AIM OF THE EXERCISE >> From the first entry to the last, restate everything word for word and exclude pictures.

DATASET RECORDS >>
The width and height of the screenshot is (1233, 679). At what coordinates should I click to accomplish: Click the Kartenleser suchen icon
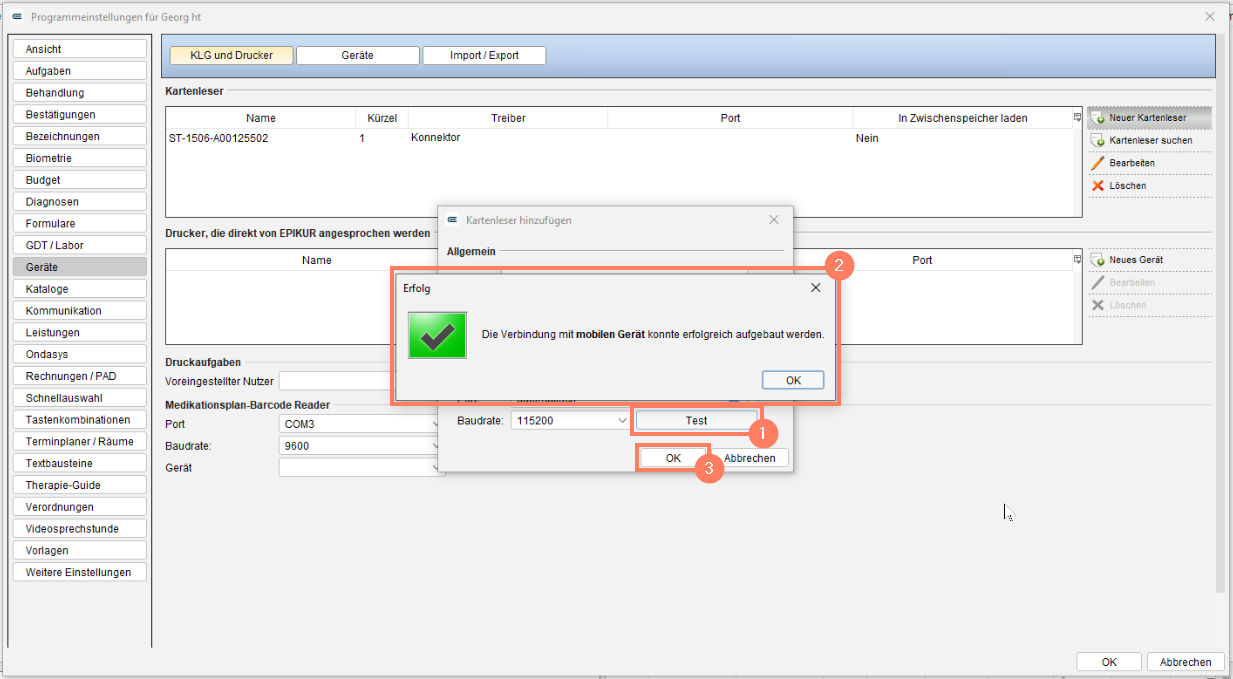pos(1098,141)
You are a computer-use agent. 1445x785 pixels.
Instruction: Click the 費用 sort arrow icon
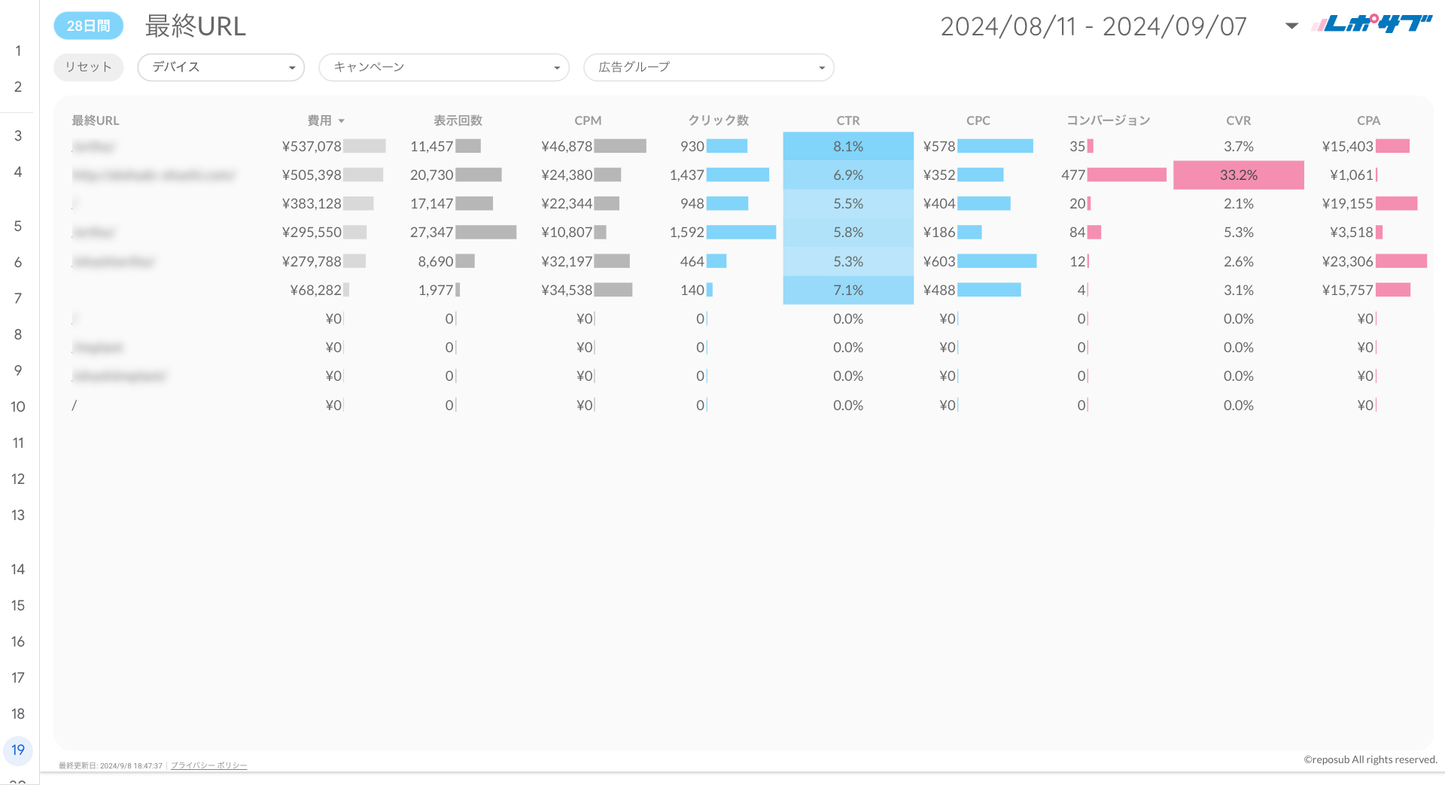342,121
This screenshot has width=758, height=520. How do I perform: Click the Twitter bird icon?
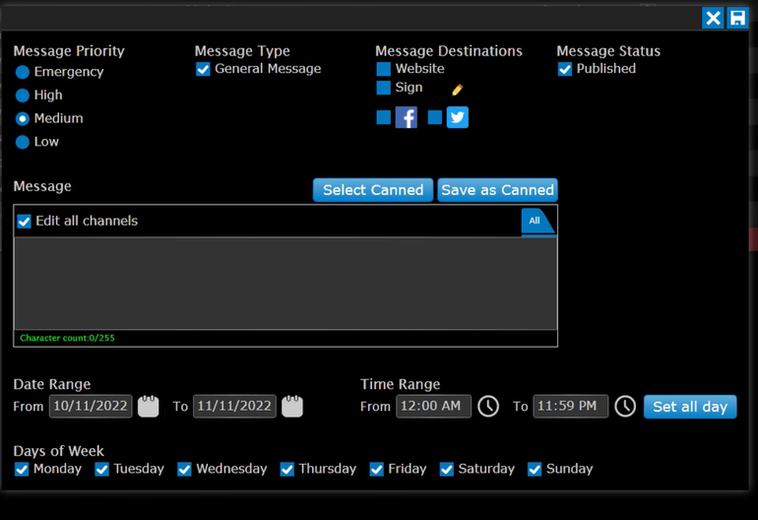click(x=457, y=117)
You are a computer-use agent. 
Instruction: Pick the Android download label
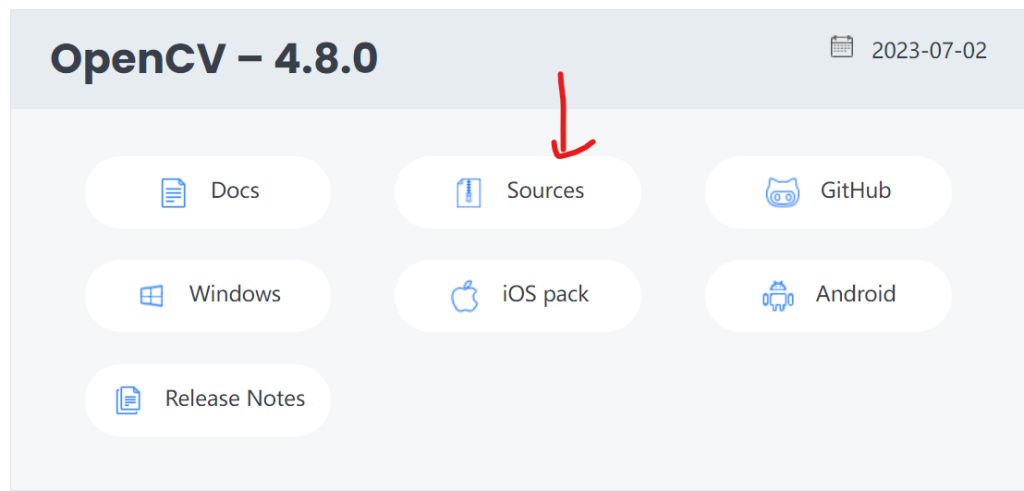click(855, 294)
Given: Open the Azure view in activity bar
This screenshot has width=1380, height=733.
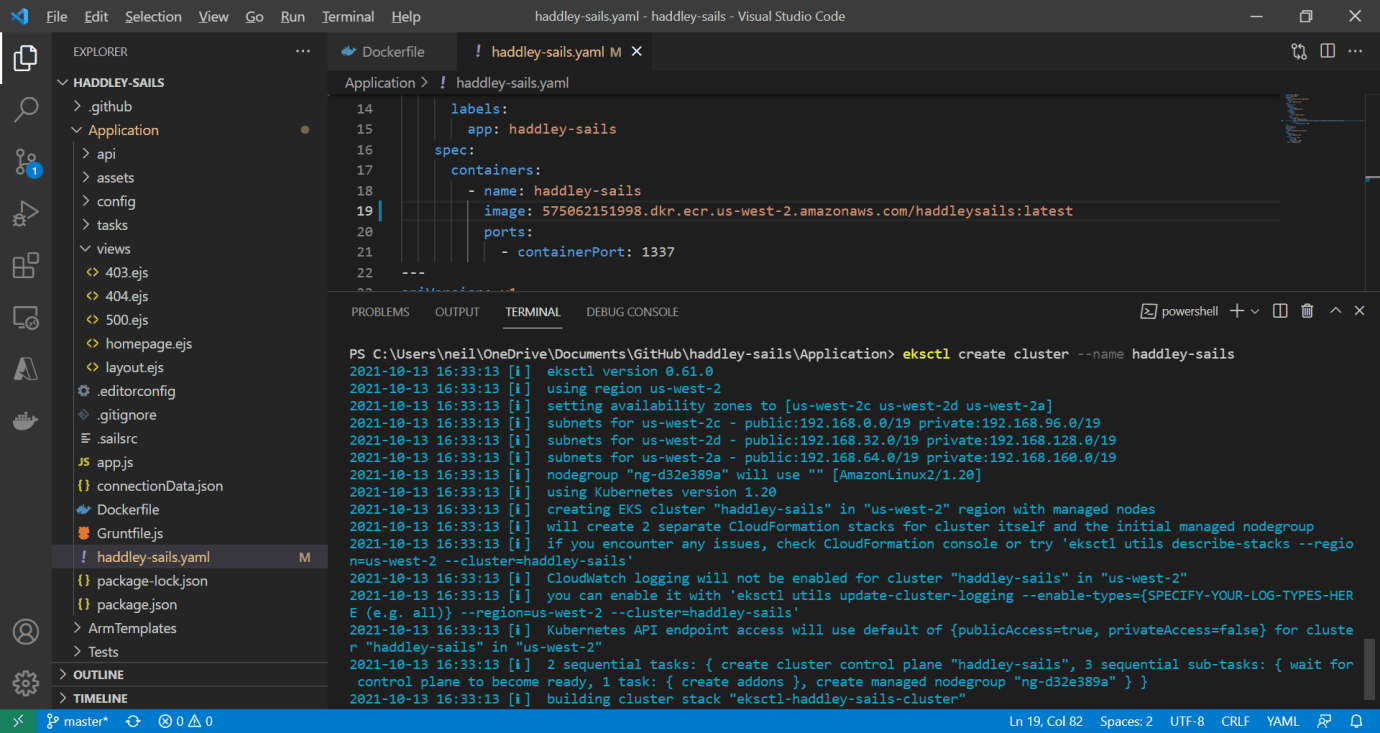Looking at the screenshot, I should (26, 370).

RESPONSE BELOW >>
The width and height of the screenshot is (1233, 679). At what coordinates should I click to accomplish: Click the Kartenleser suchen icon
pos(1098,141)
You are a computer-use agent. 1445x785 pixels.
Instruction: Click the 費用 sort arrow icon
342,121
This screenshot has width=758, height=520. How do I perform: Click the Twitter bird icon?
click(x=457, y=117)
You are a computer-use agent. 
Instruction: Pick the Android download label
click(855, 294)
Given: Open the Azure view in activity bar
This screenshot has width=1380, height=733.
Looking at the screenshot, I should (26, 370).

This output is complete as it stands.